_EXERCISE OBJECTIVE_
Find every line in the records below that contains "folder", and copy it.

_SOURCE MATERIAL_
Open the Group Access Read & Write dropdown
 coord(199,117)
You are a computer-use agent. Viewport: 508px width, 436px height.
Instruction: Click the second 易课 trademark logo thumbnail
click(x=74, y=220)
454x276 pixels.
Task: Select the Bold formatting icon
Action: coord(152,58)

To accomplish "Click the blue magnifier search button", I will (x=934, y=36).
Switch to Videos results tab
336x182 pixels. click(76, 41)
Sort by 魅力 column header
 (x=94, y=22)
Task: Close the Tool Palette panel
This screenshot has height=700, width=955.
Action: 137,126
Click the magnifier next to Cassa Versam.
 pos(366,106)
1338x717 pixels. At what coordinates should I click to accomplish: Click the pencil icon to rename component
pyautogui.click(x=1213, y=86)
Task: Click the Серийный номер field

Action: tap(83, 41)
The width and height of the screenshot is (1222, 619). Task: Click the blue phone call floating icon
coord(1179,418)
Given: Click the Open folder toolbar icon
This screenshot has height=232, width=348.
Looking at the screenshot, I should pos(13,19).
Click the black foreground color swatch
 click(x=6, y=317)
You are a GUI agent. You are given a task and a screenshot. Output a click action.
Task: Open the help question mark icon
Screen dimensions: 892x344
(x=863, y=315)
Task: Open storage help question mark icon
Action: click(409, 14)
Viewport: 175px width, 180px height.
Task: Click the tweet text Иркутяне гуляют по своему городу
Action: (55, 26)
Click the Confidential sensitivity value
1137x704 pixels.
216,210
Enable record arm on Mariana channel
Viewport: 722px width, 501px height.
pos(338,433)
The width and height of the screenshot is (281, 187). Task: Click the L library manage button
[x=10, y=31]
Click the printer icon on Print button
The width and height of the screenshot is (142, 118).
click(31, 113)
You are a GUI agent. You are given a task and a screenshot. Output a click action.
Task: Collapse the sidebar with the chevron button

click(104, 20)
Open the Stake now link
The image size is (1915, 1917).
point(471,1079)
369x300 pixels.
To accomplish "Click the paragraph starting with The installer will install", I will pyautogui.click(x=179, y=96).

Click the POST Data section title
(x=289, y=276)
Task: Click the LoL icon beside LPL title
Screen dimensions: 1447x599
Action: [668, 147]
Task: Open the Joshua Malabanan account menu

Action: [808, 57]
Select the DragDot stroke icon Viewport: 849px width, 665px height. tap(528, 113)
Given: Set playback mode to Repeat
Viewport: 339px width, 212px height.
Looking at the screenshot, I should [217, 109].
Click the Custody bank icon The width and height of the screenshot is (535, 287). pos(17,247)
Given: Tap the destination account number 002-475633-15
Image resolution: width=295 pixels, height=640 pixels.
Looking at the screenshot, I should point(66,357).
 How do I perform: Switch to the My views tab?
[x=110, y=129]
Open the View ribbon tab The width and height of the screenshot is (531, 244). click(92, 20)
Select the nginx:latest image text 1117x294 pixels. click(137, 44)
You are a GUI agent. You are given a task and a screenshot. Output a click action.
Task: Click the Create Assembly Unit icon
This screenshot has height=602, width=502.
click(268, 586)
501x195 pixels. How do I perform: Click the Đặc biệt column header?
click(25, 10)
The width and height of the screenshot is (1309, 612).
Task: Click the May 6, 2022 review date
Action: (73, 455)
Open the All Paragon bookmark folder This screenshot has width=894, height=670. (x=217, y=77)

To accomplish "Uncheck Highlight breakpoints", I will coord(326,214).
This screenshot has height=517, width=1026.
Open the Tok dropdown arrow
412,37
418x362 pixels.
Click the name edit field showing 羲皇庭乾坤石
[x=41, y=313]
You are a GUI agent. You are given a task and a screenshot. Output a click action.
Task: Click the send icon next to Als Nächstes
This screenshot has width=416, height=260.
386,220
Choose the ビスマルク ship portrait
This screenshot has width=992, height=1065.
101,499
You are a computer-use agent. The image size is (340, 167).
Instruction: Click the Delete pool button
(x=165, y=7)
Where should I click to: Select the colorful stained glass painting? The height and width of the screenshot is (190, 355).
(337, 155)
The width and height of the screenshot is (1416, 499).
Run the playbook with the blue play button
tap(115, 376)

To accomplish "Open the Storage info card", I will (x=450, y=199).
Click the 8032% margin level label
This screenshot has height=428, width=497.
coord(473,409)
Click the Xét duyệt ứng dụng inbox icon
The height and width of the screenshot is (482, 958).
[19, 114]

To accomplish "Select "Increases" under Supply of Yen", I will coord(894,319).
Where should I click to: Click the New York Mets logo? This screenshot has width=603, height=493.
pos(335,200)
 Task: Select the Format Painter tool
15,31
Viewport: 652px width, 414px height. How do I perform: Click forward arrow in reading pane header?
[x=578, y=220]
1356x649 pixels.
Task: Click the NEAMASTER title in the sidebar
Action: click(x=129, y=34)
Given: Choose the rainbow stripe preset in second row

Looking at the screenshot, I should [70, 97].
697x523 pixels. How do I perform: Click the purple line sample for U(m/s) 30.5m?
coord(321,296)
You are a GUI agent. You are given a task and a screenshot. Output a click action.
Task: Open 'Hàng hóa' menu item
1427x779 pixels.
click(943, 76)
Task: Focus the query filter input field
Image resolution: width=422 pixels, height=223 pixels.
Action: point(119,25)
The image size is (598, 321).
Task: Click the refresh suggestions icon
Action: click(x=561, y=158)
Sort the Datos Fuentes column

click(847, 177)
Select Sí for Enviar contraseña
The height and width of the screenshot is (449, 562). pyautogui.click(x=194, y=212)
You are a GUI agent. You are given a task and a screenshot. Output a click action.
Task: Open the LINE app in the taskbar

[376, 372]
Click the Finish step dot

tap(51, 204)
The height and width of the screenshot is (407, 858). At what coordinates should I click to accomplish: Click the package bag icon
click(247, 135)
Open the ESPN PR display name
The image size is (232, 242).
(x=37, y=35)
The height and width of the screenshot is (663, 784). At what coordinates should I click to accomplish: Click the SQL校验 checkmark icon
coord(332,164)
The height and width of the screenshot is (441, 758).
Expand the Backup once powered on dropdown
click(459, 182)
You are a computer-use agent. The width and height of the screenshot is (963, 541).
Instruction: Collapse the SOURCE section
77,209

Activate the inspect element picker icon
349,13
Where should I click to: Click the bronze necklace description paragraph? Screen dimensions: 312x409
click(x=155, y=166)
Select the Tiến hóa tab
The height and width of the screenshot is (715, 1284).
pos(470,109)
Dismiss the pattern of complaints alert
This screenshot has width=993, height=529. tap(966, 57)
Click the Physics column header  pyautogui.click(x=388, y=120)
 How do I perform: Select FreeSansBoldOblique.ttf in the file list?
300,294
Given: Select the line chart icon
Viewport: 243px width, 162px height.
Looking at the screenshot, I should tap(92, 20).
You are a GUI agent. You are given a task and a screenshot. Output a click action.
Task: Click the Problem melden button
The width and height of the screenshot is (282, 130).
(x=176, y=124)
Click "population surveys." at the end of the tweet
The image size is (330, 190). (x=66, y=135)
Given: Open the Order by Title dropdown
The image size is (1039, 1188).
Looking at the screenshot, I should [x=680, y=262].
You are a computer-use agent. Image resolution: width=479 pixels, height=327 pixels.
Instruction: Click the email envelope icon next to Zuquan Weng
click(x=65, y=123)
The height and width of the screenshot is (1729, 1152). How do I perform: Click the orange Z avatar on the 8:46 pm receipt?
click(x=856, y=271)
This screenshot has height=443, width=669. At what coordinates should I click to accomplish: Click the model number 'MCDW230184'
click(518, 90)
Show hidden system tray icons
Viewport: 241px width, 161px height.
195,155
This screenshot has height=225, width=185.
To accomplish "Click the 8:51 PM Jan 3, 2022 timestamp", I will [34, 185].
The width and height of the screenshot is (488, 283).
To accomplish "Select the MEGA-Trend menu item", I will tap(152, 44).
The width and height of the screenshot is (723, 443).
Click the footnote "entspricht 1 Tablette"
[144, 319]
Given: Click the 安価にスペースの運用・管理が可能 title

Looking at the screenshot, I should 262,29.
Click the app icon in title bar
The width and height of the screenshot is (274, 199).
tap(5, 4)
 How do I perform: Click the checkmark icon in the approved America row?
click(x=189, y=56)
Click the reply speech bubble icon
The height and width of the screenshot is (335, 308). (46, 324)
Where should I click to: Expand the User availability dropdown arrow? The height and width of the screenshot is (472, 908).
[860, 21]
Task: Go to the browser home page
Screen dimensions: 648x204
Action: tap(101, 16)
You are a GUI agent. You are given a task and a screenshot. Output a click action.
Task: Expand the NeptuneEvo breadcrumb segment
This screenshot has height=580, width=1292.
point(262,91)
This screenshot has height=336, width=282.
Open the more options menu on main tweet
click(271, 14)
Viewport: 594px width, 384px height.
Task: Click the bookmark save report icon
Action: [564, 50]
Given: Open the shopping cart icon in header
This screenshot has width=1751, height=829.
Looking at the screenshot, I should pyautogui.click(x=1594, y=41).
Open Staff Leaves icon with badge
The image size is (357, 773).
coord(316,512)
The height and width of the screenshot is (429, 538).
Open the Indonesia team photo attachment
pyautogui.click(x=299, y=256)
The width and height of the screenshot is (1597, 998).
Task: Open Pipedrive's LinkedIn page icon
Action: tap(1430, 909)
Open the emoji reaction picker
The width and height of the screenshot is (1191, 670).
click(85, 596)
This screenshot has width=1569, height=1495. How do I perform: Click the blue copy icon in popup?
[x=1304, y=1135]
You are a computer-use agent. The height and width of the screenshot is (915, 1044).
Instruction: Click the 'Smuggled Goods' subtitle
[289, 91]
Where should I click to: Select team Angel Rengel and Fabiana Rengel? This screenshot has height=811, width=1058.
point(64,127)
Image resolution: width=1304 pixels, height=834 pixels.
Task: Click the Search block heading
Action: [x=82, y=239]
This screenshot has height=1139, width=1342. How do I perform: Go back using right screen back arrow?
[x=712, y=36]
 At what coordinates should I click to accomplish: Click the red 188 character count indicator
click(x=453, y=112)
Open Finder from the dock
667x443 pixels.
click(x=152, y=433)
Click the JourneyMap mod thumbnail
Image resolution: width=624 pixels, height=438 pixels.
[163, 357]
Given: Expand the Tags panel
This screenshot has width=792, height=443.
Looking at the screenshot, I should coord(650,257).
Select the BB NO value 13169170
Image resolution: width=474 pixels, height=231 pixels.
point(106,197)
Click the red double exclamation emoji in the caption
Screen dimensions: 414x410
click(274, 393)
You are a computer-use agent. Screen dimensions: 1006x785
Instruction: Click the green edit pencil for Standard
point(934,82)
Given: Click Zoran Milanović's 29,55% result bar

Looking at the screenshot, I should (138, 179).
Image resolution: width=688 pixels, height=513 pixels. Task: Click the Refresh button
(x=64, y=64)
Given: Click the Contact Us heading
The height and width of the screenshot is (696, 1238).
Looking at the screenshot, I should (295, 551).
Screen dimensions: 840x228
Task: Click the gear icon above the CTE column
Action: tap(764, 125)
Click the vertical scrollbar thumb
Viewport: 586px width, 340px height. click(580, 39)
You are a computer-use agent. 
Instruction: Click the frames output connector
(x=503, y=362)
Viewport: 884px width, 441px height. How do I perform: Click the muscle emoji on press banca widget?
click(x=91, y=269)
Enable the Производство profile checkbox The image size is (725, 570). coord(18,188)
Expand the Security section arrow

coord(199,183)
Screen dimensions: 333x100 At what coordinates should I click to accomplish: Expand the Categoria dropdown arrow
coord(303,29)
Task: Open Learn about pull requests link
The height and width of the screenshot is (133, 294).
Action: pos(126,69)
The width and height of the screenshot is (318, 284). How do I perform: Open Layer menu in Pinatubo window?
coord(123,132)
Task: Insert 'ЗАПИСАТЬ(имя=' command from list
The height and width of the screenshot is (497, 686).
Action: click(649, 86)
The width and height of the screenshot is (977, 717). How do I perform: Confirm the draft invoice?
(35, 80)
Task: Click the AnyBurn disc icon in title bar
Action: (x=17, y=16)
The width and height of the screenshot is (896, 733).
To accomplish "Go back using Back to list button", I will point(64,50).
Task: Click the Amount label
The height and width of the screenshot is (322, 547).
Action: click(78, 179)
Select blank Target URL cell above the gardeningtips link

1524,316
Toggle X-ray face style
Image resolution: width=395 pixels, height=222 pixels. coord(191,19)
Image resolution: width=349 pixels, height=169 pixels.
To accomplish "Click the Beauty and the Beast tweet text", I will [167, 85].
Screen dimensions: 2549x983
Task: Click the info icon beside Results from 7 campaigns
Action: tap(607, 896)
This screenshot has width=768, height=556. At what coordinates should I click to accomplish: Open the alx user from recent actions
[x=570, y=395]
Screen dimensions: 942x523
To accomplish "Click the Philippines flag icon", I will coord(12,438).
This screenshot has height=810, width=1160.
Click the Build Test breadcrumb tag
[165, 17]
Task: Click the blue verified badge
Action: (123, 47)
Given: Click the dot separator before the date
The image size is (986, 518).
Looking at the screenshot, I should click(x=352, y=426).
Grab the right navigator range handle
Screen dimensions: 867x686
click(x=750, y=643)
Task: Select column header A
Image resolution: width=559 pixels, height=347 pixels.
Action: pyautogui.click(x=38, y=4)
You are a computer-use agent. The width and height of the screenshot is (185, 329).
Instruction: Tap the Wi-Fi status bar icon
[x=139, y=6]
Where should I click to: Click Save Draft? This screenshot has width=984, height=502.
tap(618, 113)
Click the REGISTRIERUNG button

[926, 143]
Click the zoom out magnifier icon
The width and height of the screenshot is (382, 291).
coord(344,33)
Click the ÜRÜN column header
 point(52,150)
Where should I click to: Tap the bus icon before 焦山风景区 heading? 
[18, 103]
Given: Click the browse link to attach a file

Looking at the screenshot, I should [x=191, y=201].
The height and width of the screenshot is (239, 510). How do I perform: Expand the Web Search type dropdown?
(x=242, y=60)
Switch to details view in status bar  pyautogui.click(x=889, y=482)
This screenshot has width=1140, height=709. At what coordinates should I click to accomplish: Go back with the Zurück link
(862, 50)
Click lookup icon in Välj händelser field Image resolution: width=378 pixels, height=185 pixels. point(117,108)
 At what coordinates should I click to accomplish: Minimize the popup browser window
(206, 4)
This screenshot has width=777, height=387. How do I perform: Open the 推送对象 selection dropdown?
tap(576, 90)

_PROBLEM SOLUTION_
Given: Click the Open folder toolbar icon
Open the All Paragon bookmark folder This screenshot has width=894, height=670. (x=217, y=77)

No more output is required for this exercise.